HOW TO COMPLETE THIS TASK: If a line in the records below contains the word "Casket", copy it.

-=-=-=-=-

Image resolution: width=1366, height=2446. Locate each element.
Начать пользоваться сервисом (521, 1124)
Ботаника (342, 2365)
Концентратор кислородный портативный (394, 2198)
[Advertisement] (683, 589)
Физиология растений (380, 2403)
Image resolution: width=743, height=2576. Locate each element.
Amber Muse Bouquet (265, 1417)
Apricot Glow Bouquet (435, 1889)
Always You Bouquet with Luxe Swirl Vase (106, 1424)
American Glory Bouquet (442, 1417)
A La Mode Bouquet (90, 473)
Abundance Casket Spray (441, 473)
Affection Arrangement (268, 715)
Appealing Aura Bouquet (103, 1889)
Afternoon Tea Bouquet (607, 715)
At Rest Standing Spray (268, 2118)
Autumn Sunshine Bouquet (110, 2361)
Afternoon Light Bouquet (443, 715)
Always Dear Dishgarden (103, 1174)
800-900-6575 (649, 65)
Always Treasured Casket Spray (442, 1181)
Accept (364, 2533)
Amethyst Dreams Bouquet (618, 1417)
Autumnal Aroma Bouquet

-=-=-=-=-

EXERCISE RESULT:
Abundance Casket Spray (441, 473)
Always Treasured Casket Spray (442, 1181)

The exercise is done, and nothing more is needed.